Spezielle Katalysatoren bewirken diese Reaktion: Imidazolin-2-iminato-Alkylidinwolframkomplexe, das sind Moleküle, die ihrerseits eine Metall-Kohlenstoff-Dreifachbindung besitzen und dadurch zur Wechselwirkung mit Kohlenstoff-Kohlenstoff-Dreifachbindungen und deren Spaltung befähigt sind. Die Grundlagen dieser Chemie wurden vom deutschen Nobelpreisträger für Chemie (1973) Prof. Dr. Dr. h.c. mult. Ernst Otto Fischer (*1918, ?2007) gelegt, der zum ersten Mal die Existenz von Metall-Kohlenstoff-Dreifachbindungen nachweisen konnte. Die neuen Katalysatoren wurden jetzt von Tamm und seiner Arbeitsgruppe zum Patent angemeldet. Sie beschleunigen wie alle Katalysatoren die erwünschten chemischen Reaktionen, ohne dabei selbst verbraucht zu werden.
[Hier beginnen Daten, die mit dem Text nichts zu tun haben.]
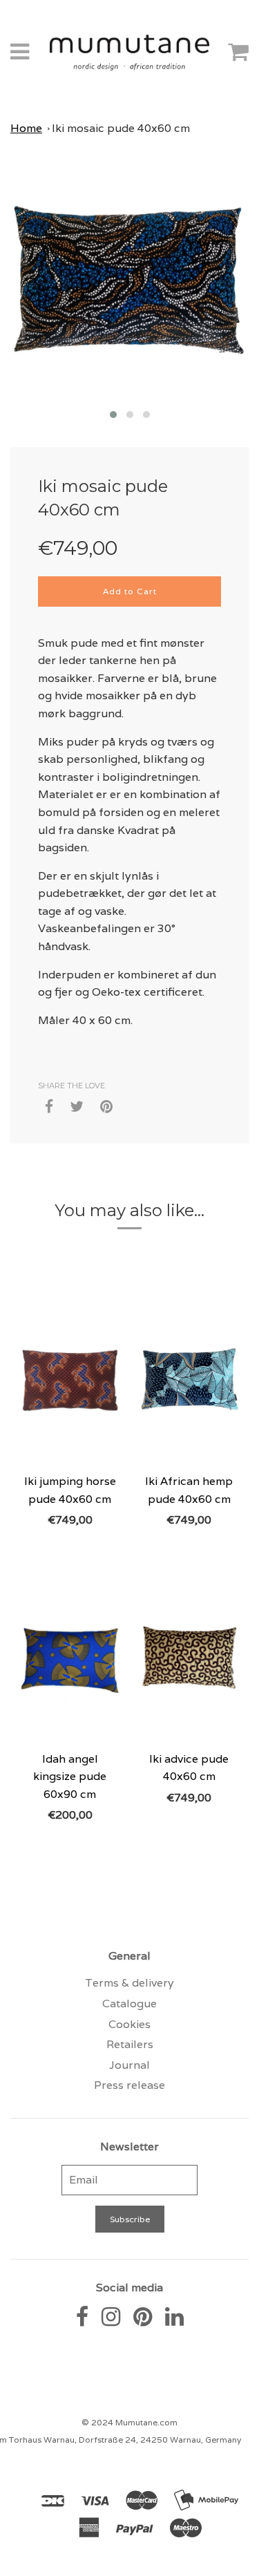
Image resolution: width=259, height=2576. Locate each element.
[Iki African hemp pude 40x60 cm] (189, 1379)
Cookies (129, 2024)
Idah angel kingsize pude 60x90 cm (69, 1776)
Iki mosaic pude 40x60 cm (121, 128)
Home (26, 128)
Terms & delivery (129, 1983)
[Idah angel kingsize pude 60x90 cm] (70, 1657)
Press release (129, 2085)
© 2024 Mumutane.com (129, 2422)
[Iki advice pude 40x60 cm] (189, 1657)
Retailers (129, 2044)
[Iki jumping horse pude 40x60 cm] (70, 1379)
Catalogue (129, 2003)
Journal (129, 2065)
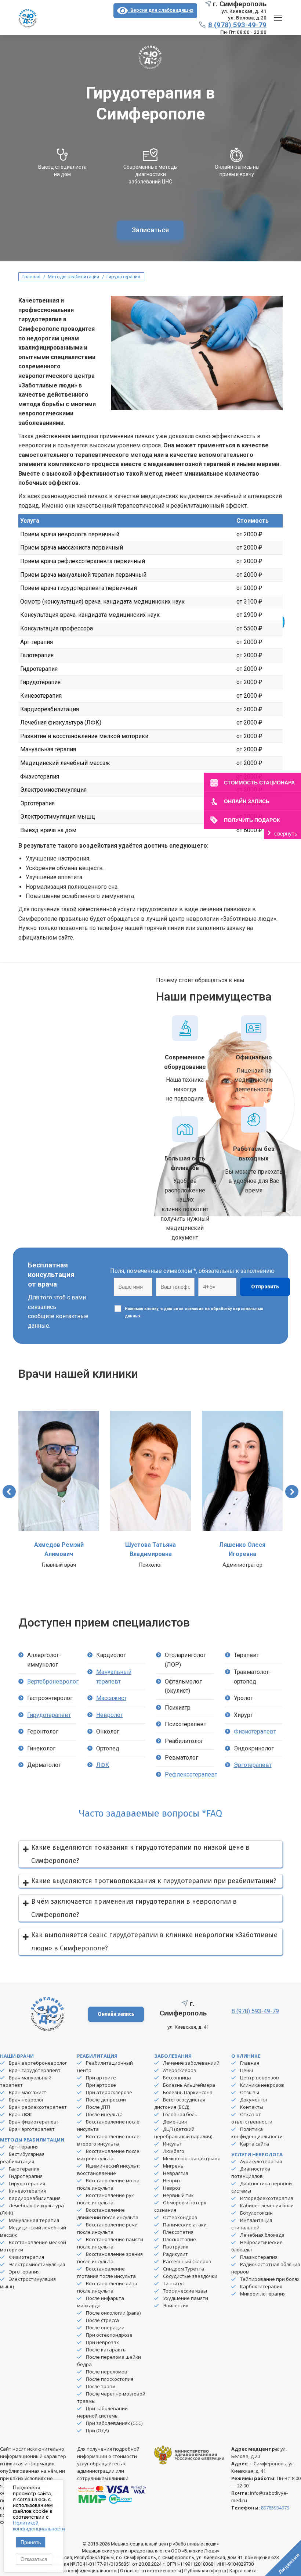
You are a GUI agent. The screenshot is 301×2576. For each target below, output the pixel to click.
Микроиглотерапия (263, 2293)
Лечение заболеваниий (191, 2063)
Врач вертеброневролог (38, 2063)
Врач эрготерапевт (32, 2129)
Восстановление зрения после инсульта (110, 2258)
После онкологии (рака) (113, 2313)
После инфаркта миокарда (100, 2302)
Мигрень (173, 2165)
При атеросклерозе (109, 2092)
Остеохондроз (180, 2217)
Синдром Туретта (183, 2268)
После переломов (106, 2371)
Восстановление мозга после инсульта (108, 2184)
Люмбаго (173, 2151)
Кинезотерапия (27, 2190)
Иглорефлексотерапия (266, 2198)
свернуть (285, 833)
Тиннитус (174, 2283)
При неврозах (102, 2342)
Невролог (109, 1714)
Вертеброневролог (53, 1681)
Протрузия (175, 2246)
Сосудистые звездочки (190, 2276)
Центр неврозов (259, 2077)
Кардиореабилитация (35, 2198)
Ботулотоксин (256, 2213)
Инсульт (172, 2143)
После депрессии (106, 2099)
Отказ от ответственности (251, 2118)
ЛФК (102, 1764)
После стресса (102, 2320)
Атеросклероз (179, 2070)
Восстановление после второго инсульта (108, 2140)
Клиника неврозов (262, 2085)
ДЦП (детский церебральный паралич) (183, 2133)
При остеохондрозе (109, 2335)
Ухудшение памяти (185, 2298)
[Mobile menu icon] (278, 17)
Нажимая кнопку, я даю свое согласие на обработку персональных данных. (194, 1312)
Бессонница (177, 2077)
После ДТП (98, 2107)
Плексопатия (178, 2232)
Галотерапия (24, 2168)
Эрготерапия (24, 2271)
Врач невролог (26, 2099)
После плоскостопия (109, 2379)
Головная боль (180, 2114)
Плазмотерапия (259, 2257)
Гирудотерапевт (49, 1714)
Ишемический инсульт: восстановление (108, 2169)
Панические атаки (185, 2224)
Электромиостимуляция (37, 2264)
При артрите (101, 2077)
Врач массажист (27, 2092)
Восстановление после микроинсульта (108, 2155)
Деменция (175, 2121)
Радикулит (175, 2254)
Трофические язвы (185, 2290)
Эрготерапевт (253, 1764)
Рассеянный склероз (187, 2261)
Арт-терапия (24, 2146)
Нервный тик (178, 2195)
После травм (101, 2386)
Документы (253, 2099)
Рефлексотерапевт (191, 1774)
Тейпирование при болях (270, 2279)
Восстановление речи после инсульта (107, 2228)
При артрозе (101, 2085)
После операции (105, 2327)
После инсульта (104, 2114)
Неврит (172, 2180)
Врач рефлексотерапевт (38, 2107)
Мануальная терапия (34, 2220)
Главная (249, 2063)
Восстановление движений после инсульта (107, 2214)
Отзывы (249, 2092)
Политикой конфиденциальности (39, 2526)
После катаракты (106, 2349)
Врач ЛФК (20, 2114)
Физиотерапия (26, 2257)
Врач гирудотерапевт (35, 2070)
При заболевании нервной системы (102, 2412)
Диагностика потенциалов (250, 2172)
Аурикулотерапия (261, 2161)
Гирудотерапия (27, 2183)
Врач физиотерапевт (34, 2121)
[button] (9, 1491)
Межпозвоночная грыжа (192, 2158)
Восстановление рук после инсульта (105, 2199)
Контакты (251, 2107)
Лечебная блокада (262, 2235)
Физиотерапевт (255, 1731)
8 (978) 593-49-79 (237, 25)
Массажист (111, 1698)
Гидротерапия (26, 2176)
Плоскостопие (179, 2239)
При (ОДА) (97, 2430)
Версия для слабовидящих (160, 10)
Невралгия (175, 2173)
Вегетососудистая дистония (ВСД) (179, 2103)
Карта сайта (254, 2143)
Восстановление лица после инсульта (107, 2287)
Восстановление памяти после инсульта (110, 2243)
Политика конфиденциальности (257, 2133)
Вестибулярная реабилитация (22, 2158)
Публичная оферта (205, 2570)
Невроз (172, 2188)
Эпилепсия (175, 2305)
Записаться (150, 230)
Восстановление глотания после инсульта (106, 2272)
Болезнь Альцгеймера (189, 2085)
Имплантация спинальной (251, 2224)
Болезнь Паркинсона (188, 2092)
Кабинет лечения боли (267, 2205)
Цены (246, 2070)
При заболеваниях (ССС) (114, 2423)
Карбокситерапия (261, 2286)
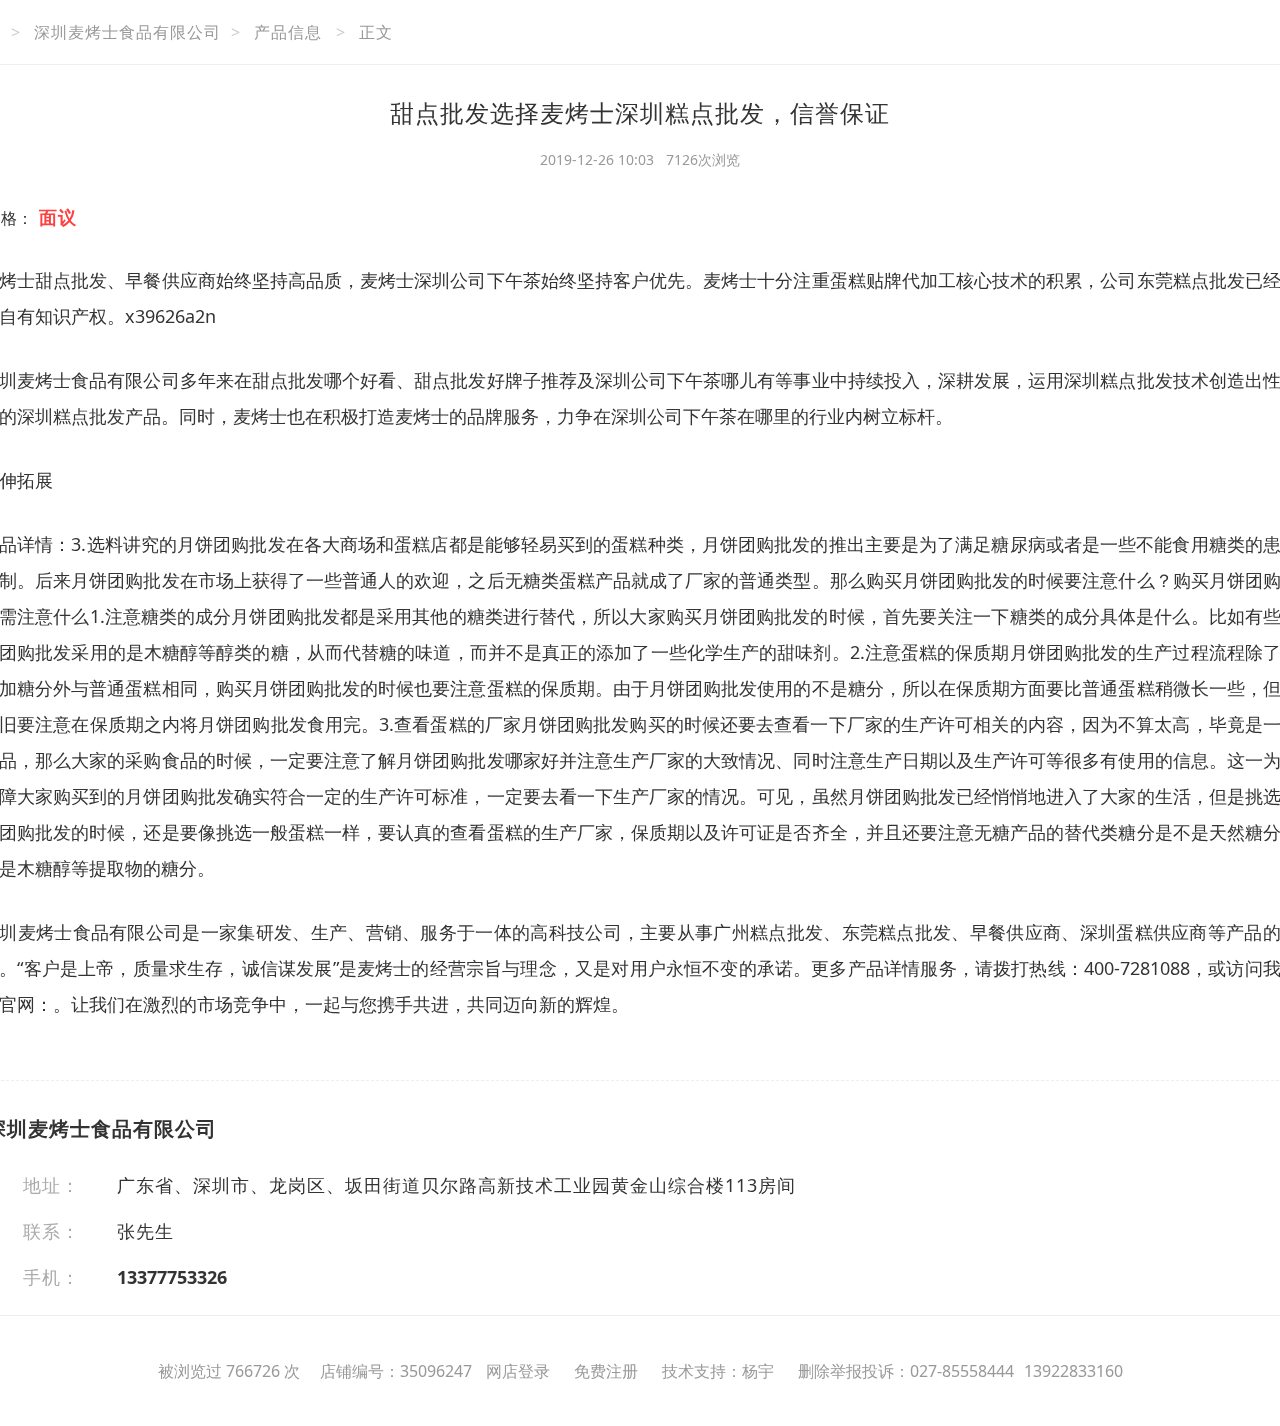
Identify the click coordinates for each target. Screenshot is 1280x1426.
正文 (376, 32)
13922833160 (1073, 1371)
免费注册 (606, 1371)
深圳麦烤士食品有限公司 (127, 32)
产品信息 (288, 32)
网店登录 (518, 1371)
"Im Laborversuch ist die Alkinmetathese in der Vergangenheit mehrfach gelungen", so Tamm. "Aber erst durch unsere Katalysatoren kann man diese Reaktion bereits bei Raumtemperatur erreichen. Dadurch wird das Verfahren für die industrielle Nutzung besonders interessant." Das Spektrum neuer Produkte ist sehr groß und wird erst in den nächsten Jahren voll erschlossen sein. Zu den wichtigsten Anwendungsgebieten gehören die Entwicklung neuartiger Medikamente und neuer Kunststoffe.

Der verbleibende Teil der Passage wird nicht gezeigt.